-------- Material for this exercise --------

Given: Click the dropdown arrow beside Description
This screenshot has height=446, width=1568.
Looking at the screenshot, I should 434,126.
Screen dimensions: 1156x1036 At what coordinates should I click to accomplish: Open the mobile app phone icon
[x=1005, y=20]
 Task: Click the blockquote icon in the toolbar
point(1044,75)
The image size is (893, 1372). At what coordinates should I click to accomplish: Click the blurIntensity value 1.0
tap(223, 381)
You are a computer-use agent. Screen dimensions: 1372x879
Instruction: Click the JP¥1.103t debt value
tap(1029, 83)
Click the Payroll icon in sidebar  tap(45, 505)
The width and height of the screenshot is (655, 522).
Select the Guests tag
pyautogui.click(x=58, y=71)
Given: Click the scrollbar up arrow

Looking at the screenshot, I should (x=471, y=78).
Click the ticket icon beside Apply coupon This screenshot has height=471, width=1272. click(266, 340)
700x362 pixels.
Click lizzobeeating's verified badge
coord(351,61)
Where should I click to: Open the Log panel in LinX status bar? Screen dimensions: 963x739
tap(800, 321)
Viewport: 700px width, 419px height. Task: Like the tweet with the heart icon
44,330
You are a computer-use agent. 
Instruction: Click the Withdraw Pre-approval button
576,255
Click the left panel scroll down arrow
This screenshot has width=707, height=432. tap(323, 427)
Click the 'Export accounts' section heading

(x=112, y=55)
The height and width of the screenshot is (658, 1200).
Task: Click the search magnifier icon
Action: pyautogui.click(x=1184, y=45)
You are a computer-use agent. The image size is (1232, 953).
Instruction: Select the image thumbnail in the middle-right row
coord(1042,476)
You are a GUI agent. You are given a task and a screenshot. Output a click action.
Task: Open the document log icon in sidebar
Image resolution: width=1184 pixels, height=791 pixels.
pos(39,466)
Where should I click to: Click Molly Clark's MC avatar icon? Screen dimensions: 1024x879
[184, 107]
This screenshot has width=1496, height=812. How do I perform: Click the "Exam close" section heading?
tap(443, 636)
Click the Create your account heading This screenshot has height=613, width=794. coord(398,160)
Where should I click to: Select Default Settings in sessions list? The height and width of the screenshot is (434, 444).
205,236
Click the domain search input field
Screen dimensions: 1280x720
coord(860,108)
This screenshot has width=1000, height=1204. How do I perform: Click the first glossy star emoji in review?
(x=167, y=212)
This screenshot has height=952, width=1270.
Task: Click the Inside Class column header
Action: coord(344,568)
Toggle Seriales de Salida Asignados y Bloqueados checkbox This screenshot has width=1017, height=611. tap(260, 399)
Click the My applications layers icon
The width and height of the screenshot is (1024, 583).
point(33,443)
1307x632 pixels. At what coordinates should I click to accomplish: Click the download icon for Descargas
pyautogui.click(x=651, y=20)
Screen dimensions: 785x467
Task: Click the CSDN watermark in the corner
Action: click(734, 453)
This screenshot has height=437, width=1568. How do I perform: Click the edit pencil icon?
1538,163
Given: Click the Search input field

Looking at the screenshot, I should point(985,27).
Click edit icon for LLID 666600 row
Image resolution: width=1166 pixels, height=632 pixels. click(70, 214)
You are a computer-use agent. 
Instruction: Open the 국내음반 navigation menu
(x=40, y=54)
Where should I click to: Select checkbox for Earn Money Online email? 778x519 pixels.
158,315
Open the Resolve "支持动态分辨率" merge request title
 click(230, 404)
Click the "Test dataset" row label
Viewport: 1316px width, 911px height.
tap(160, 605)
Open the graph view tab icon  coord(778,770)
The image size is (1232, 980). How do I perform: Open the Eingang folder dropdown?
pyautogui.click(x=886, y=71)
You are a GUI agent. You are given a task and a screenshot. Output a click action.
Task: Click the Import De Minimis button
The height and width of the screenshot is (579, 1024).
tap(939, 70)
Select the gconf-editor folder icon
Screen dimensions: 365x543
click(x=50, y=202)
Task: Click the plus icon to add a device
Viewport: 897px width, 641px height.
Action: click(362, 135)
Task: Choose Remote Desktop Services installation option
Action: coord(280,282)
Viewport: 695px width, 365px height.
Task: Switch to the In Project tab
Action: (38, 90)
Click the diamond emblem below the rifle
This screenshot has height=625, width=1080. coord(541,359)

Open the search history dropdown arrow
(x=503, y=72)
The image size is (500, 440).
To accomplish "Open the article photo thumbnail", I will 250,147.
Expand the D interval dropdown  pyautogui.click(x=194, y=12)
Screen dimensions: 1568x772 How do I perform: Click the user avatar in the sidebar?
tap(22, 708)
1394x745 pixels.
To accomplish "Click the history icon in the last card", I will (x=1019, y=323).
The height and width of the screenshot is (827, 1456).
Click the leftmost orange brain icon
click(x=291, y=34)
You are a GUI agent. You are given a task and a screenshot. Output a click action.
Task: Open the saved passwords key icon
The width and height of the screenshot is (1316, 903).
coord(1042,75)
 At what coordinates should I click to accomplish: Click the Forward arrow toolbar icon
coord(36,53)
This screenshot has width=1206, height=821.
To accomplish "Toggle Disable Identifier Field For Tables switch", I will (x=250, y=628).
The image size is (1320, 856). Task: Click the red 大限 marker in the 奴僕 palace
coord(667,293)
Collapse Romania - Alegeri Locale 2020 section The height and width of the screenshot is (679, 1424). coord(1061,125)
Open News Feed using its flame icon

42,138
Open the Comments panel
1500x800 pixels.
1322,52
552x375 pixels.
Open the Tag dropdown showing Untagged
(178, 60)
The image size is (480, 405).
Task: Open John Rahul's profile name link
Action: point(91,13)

--------

What is needed here is a word-for-word copy of the whole listing.

Given: Click the dropdown arrow beside Description
This screenshot has height=446, width=1568.
Looking at the screenshot, I should 434,126.
Screen dimensions: 1156x1036 At what coordinates should I click to accomplish: Open the mobile app phone icon
[x=1005, y=20]
 Task: Click the blockquote icon in the toolbar
point(1044,75)
The image size is (893, 1372). At what coordinates should I click to accomplish: Click the blurIntensity value 1.0
tap(223, 381)
You are a computer-use agent. Screen dimensions: 1372x879
Instruction: Click the JP¥1.103t debt value
tap(1029, 83)
Click the Payroll icon in sidebar  tap(45, 505)
The width and height of the screenshot is (655, 522).
Select the Guests tag
pyautogui.click(x=58, y=71)
Given: Click the scrollbar up arrow

Looking at the screenshot, I should (x=471, y=78).
Click the ticket icon beside Apply coupon This screenshot has height=471, width=1272. click(266, 340)
700x362 pixels.
Click lizzobeeating's verified badge
coord(351,61)
Where should I click to: Open the Log panel in LinX status bar? Screen dimensions: 963x739
tap(800, 321)
Viewport: 700px width, 419px height. Task: Like the tweet with the heart icon
44,330
You are a computer-use agent. 
Instruction: Click the Withdraw Pre-approval button
576,255
Click the left panel scroll down arrow
This screenshot has width=707, height=432. tap(323, 427)
Click the 'Export accounts' section heading

(x=112, y=55)
The height and width of the screenshot is (658, 1200).
Task: Click the search magnifier icon
Action: pyautogui.click(x=1184, y=45)
You are a computer-use agent. The image size is (1232, 953).
Instruction: Select the image thumbnail in the middle-right row
coord(1042,476)
You are a GUI agent. You are given a task and a screenshot. Output a click action.
Task: Open the document log icon in sidebar
Image resolution: width=1184 pixels, height=791 pixels.
pos(39,466)
Where should I click to: Click Molly Clark's MC avatar icon? Screen dimensions: 1024x879
[184, 107]
This screenshot has width=1496, height=812. How do I perform: Click the "Exam close" section heading?
tap(443, 636)
Click the Create your account heading This screenshot has height=613, width=794. coord(398,160)
Where should I click to: Select Default Settings in sessions list? The height and width of the screenshot is (434, 444).
205,236
Click the domain search input field
Screen dimensions: 1280x720
coord(860,108)
This screenshot has width=1000, height=1204. How do I perform: Click the first glossy star emoji in review?
(x=167, y=212)
This screenshot has height=952, width=1270.
Task: Click the Inside Class column header
Action: coord(344,568)
Toggle Seriales de Salida Asignados y Bloqueados checkbox This screenshot has width=1017, height=611. tap(260, 399)
Click the My applications layers icon
The width and height of the screenshot is (1024, 583).
point(33,443)
1307x632 pixels. At what coordinates should I click to accomplish: Click the download icon for Descargas
pyautogui.click(x=651, y=20)
Screen dimensions: 785x467
Task: Click the CSDN watermark in the corner
Action: click(734, 453)
This screenshot has height=437, width=1568. How do I perform: Click the edit pencil icon?
1538,163
Given: Click the Search input field

Looking at the screenshot, I should point(985,27).
Click edit icon for LLID 666600 row
Image resolution: width=1166 pixels, height=632 pixels. click(70, 214)
You are a computer-use agent. 
Instruction: Open the 국내음반 navigation menu
(x=40, y=54)
Where should I click to: Select checkbox for Earn Money Online email? 778x519 pixels.
158,315
Open the Resolve "支持动态分辨率" merge request title
 click(230, 404)
Click the "Test dataset" row label
Viewport: 1316px width, 911px height.
tap(160, 605)
Open the graph view tab icon  coord(778,770)
The image size is (1232, 980). How do I perform: Open the Eingang folder dropdown?
pyautogui.click(x=886, y=71)
You are a GUI agent. You are given a task and a screenshot. Output a click action.
Task: Click the Import De Minimis button
The height and width of the screenshot is (579, 1024).
tap(939, 70)
Select the gconf-editor folder icon
Screen dimensions: 365x543
click(x=50, y=202)
Task: Click the plus icon to add a device
Viewport: 897px width, 641px height.
Action: click(362, 135)
Task: Choose Remote Desktop Services installation option
Action: coord(280,282)
Viewport: 695px width, 365px height.
Task: Switch to the In Project tab
Action: (38, 90)
Click the diamond emblem below the rifle
This screenshot has height=625, width=1080. coord(541,359)

Open the search history dropdown arrow
(x=503, y=72)
The image size is (500, 440).
To accomplish "Open the article photo thumbnail", I will 250,147.
Expand the D interval dropdown  pyautogui.click(x=194, y=12)
Screen dimensions: 1568x772 How do I perform: Click the user avatar in the sidebar?
tap(22, 708)
1394x745 pixels.
To accomplish "Click the history icon in the last card", I will (x=1019, y=323).
The height and width of the screenshot is (827, 1456).
Click the leftmost orange brain icon
click(x=291, y=34)
You are a GUI agent. You are given a task and a screenshot. Output a click action.
Task: Open the saved passwords key icon
The width and height of the screenshot is (1316, 903).
coord(1042,75)
 At what coordinates should I click to accomplish: Click the Forward arrow toolbar icon
coord(36,53)
This screenshot has width=1206, height=821.
To accomplish "Toggle Disable Identifier Field For Tables switch", I will (x=250, y=628).
The image size is (1320, 856). Task: Click the red 大限 marker in the 奴僕 palace
coord(667,293)
Collapse Romania - Alegeri Locale 2020 section The height and width of the screenshot is (679, 1424). coord(1061,125)
Open News Feed using its flame icon

42,138
Open the Comments panel
1500x800 pixels.
1322,52
552x375 pixels.
Open the Tag dropdown showing Untagged
(178, 60)
The image size is (480, 405).
Task: Open John Rahul's profile name link
Action: point(91,13)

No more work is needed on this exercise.